- EXERCISE DESCRIPTION -
How many lines of the records contain the string "dropdown"? Reply with the number alone.

- RECORD SET -
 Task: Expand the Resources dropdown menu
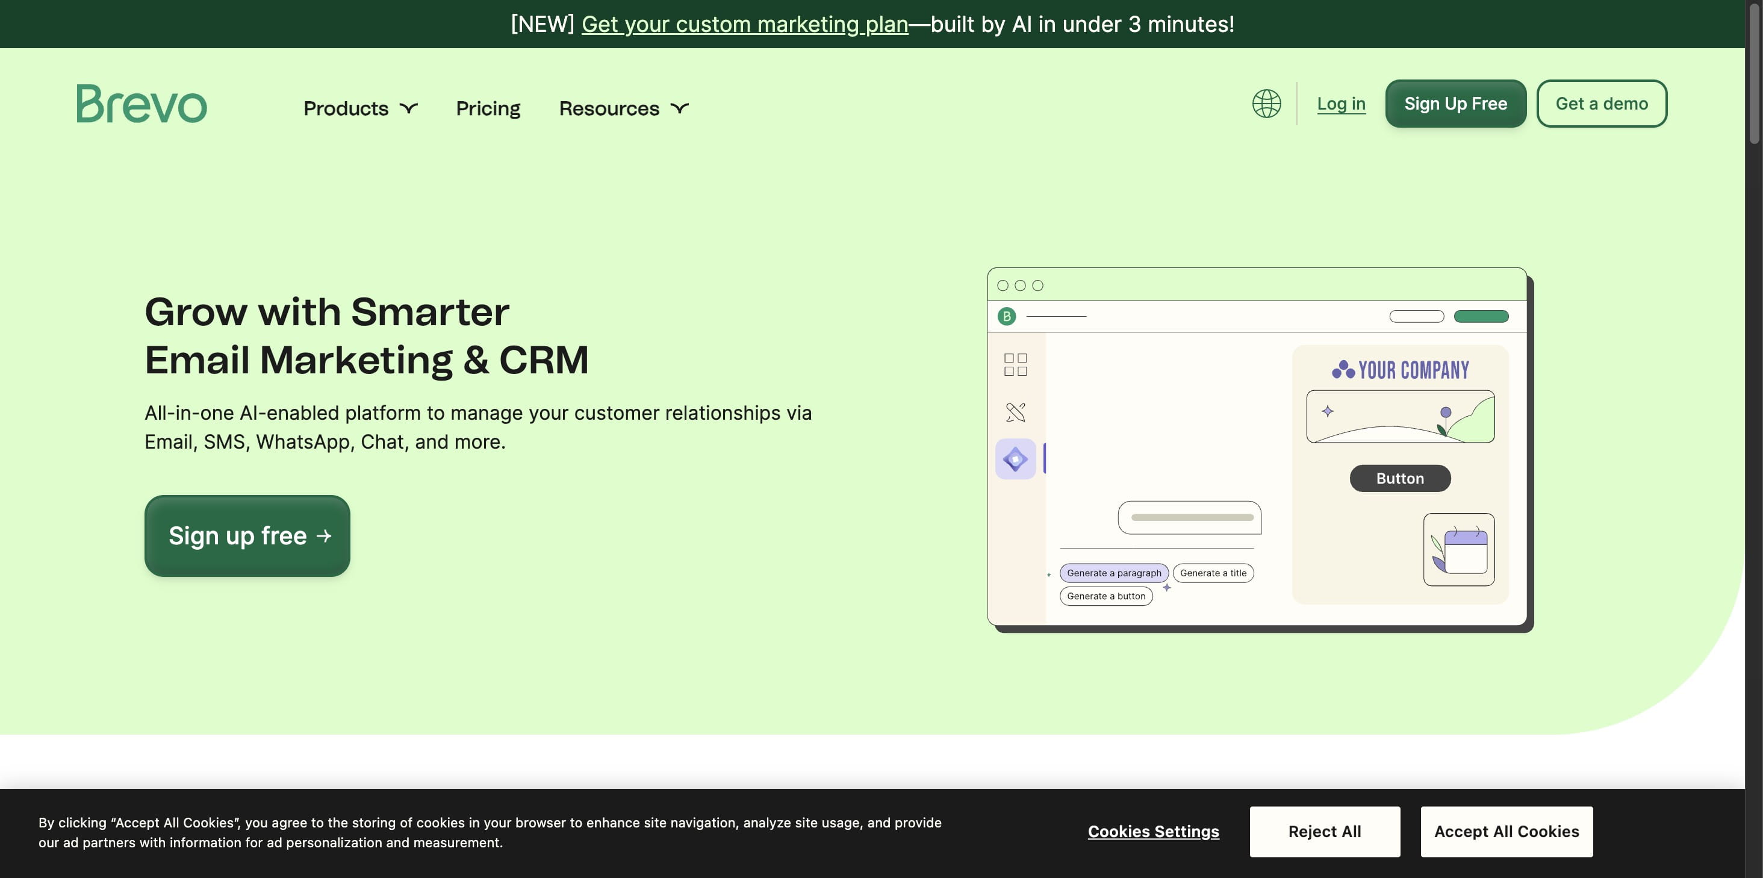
...
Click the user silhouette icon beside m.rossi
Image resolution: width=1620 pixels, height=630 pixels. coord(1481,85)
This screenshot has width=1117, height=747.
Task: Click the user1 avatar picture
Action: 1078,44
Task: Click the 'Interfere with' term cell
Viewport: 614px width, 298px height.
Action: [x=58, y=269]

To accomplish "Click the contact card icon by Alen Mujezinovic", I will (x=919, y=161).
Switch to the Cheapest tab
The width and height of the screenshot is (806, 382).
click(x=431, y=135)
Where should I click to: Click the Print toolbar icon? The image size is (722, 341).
* * *
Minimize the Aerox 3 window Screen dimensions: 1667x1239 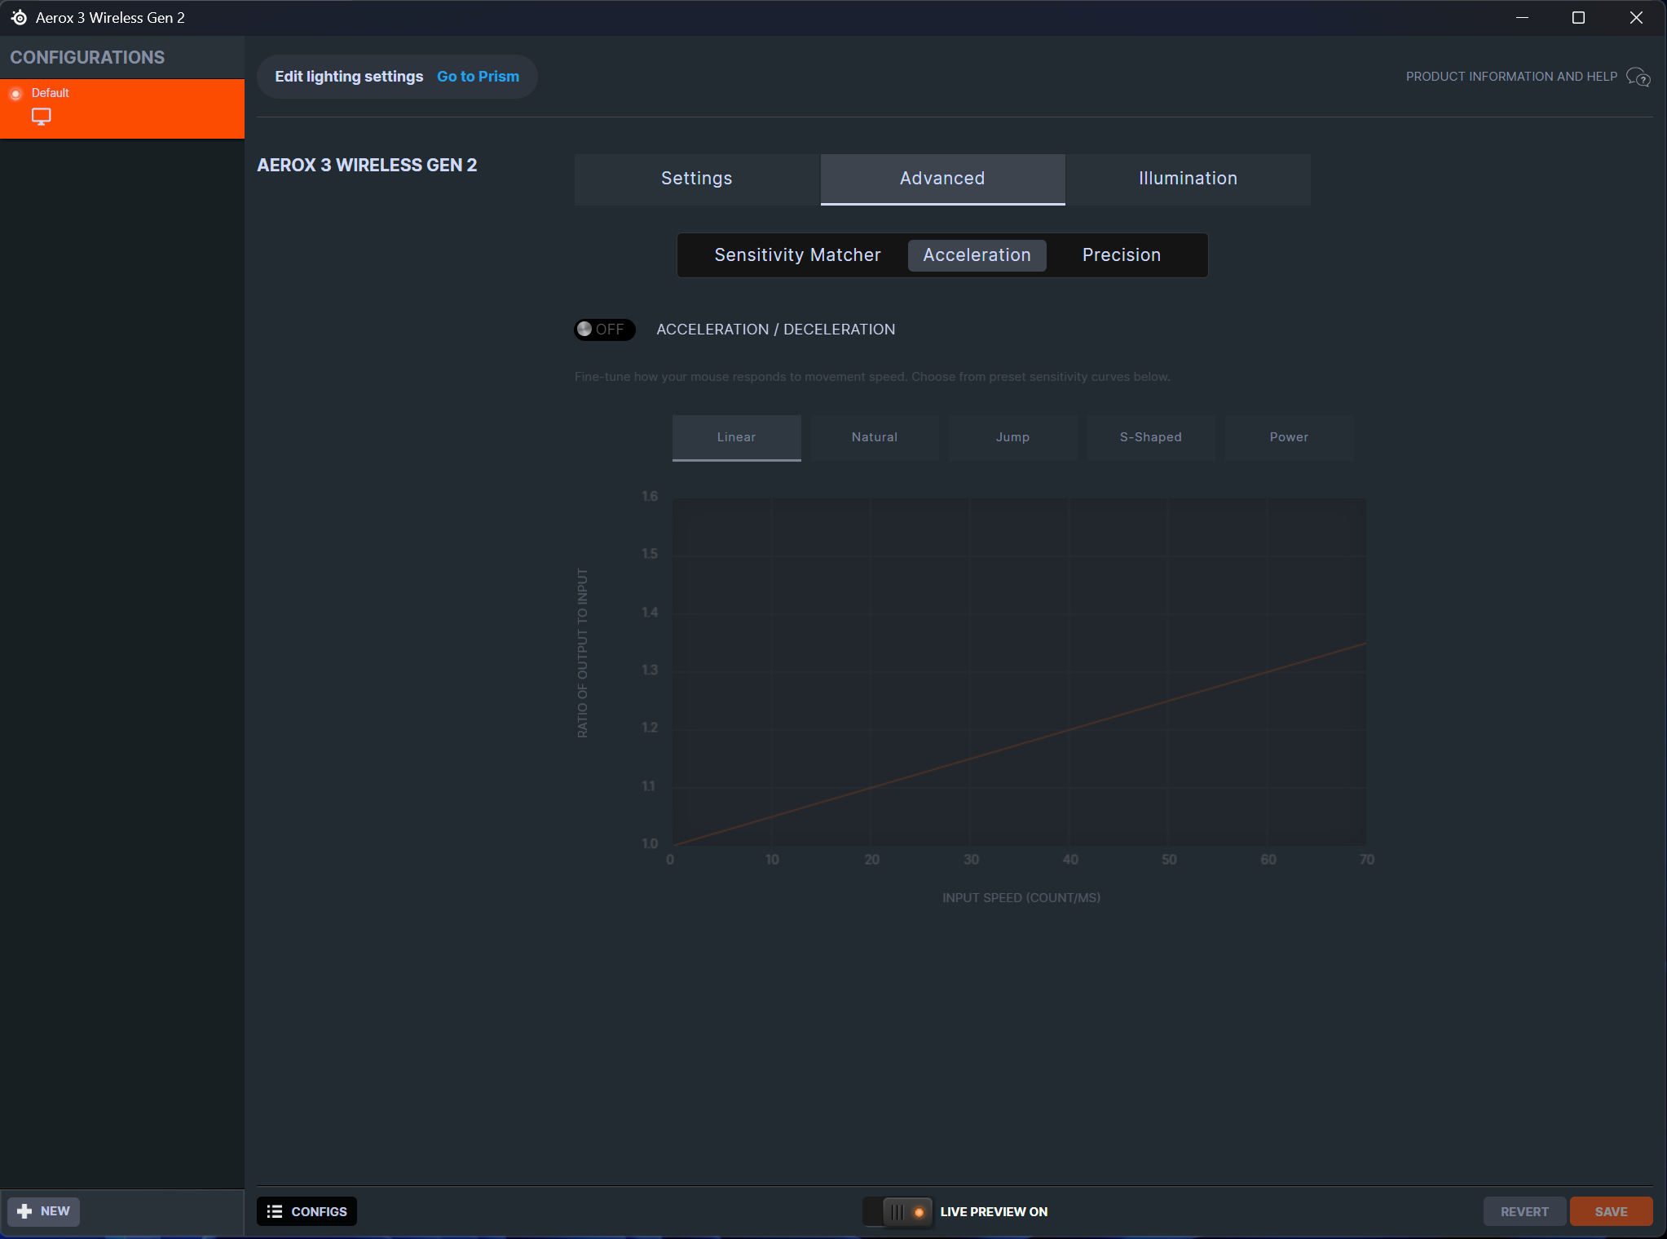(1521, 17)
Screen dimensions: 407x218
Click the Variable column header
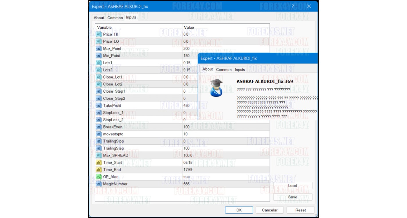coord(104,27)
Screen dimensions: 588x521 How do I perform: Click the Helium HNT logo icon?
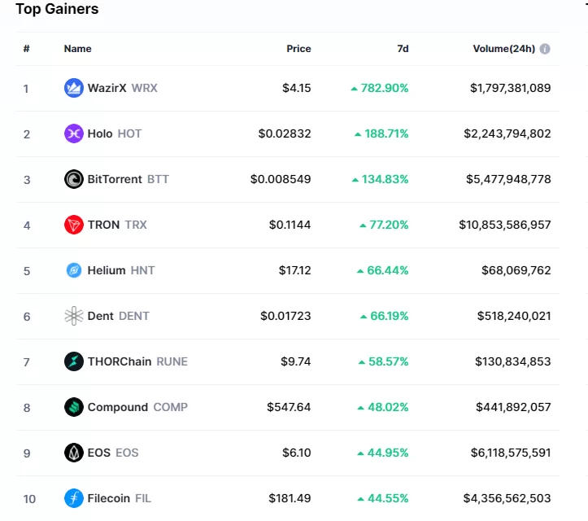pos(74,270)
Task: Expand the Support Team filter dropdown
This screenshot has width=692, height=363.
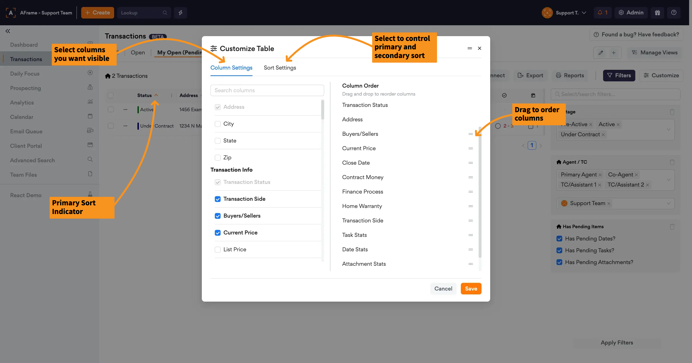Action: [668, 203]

- EXERCISE OUTPUT -
2